# Platonic Solids (2008)

The Platonic Solids project explores how a purely operations-based geometric process can generate complex form.

Rather than studying the possibilities in combining numerous primitives, this project examines the potential inherent in a single primitive given an appropriate process. It takes the most primitive forms, the platonic solids, and repeatedly employs one single operation – the division of a form’s faces into smaller faces – until a new form is produced.

All of the forms shown are generated using the same single process, Only the variables that control the process' division operation are allowed to change. This single process affects both the form's topography and topology. It influences attributes such as the degree of branching, porosity, and fractalization - just to name a few. The process also works at multiple scales: it affects not only the overall shape, but it determines the surface development as well as the generation of minuscule textures.

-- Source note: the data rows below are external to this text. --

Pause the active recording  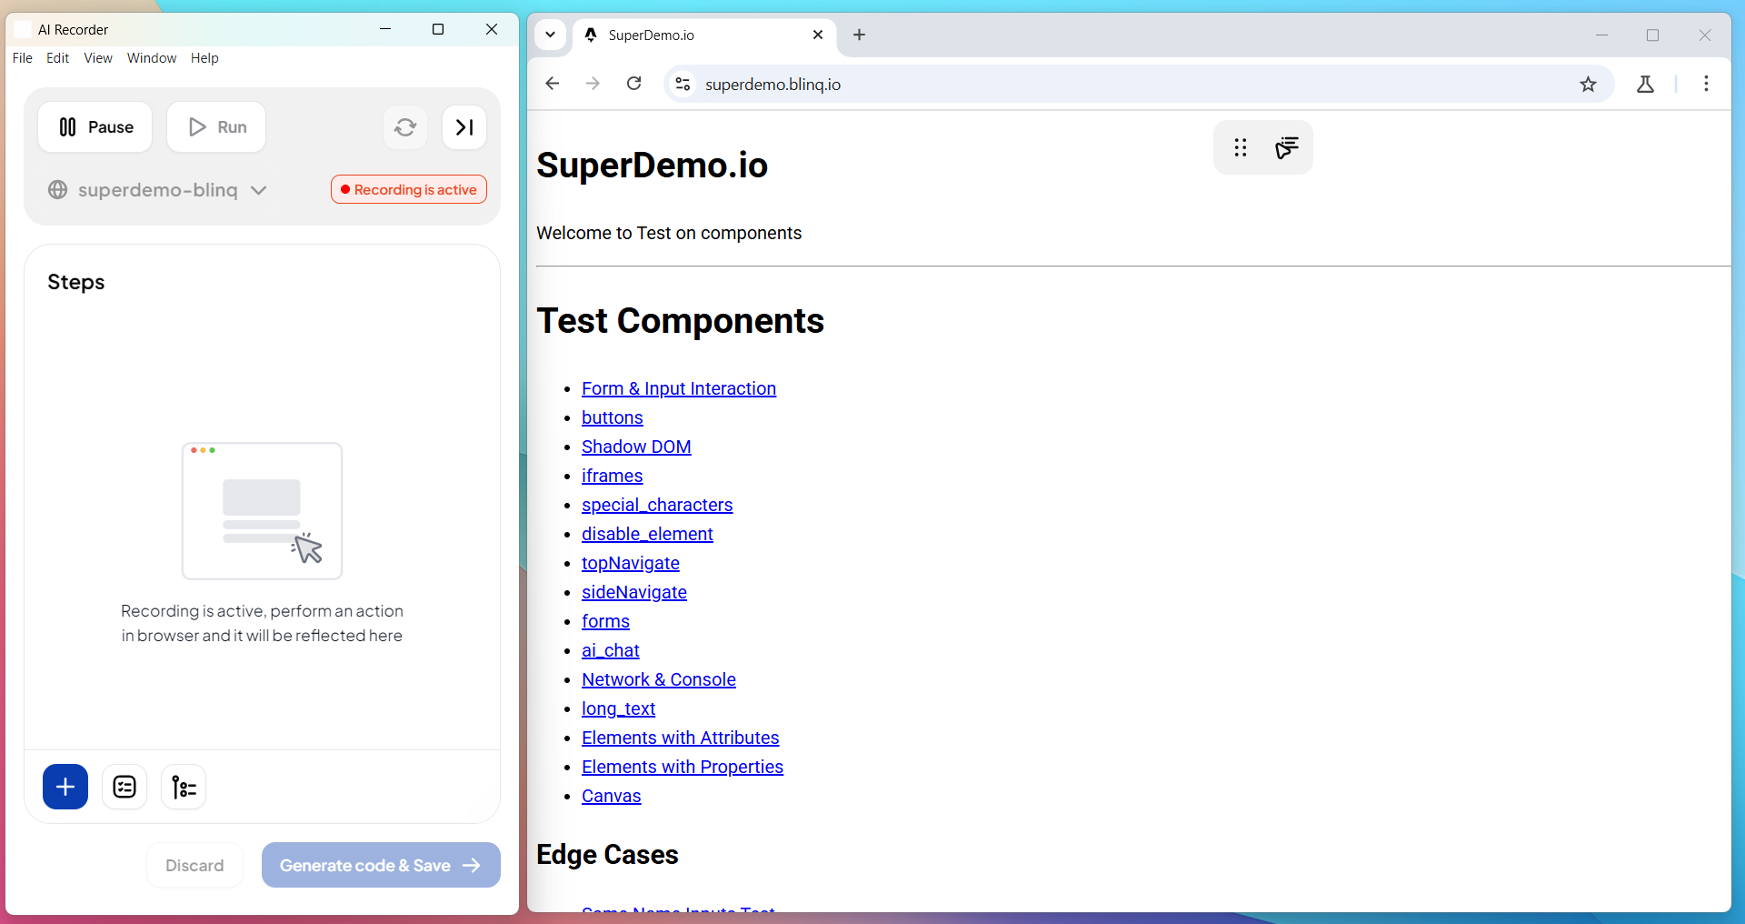[95, 127]
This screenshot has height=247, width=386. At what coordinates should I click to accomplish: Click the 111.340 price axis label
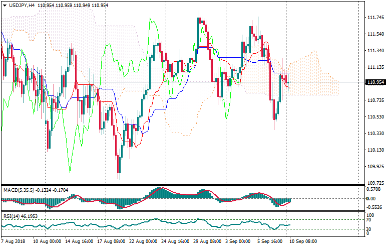coord(371,51)
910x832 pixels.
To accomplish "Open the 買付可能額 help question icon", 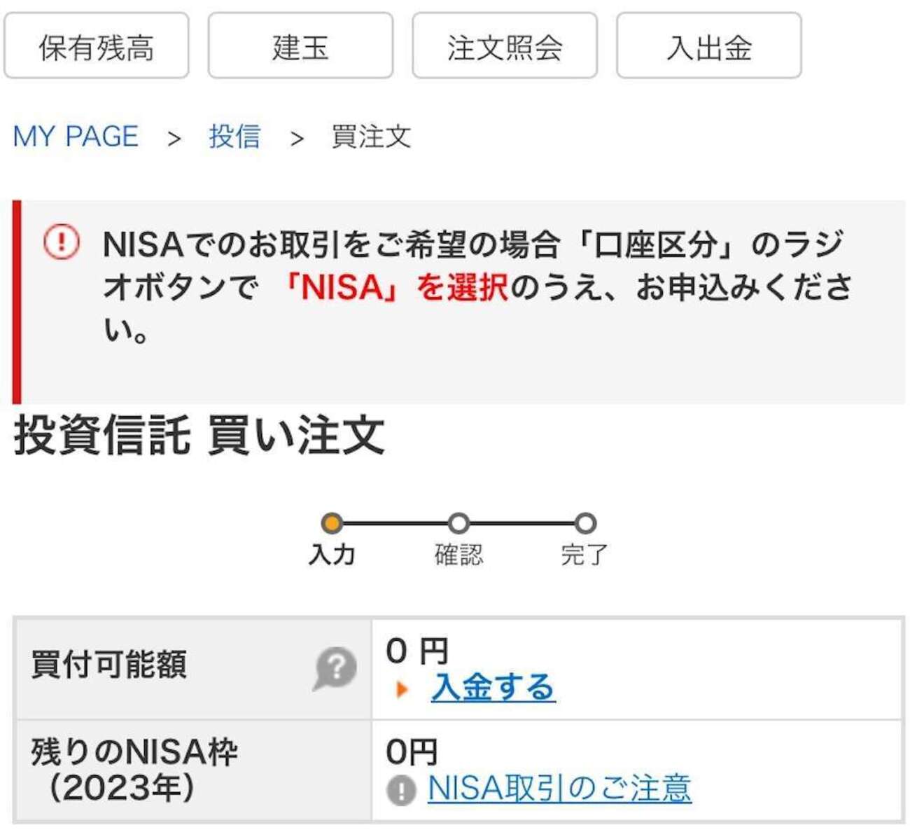I will click(335, 668).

The resulting forms display a novel aesthetic and an astounding complexity that largely defies attempts at reductionism.

The processes at the core of this project are the Catmull-Clark and Doo-Sabin algorithms. They were both conceived of in the late 1970's with the aim of generating smooth surfaces from coarses polygonal meshes.

The processes can be understood by considering their two parts: topological rules and weighting rules. The topological rules specify how to obtain the combinatorics of the refined mesh from the combinatorics of the input mesh by generating new vertices, edges and faces. The weighting rules specify how to calculate the positions of these new vertices based on interpolation between vertices of the input mesh.

By introducing parameters to allow for variations in these weighting rules, non-rounded forms with highly diverse attributes can be produced. Whereas the traditional weighting rules specify the positions of new vertices strictly as interpolations of previous-generation vertices, these rules are amended to allow for extrusion along face, edge and vertex normals. It is primarily through these two changes to the established schemes the complex geometries in this project become possible.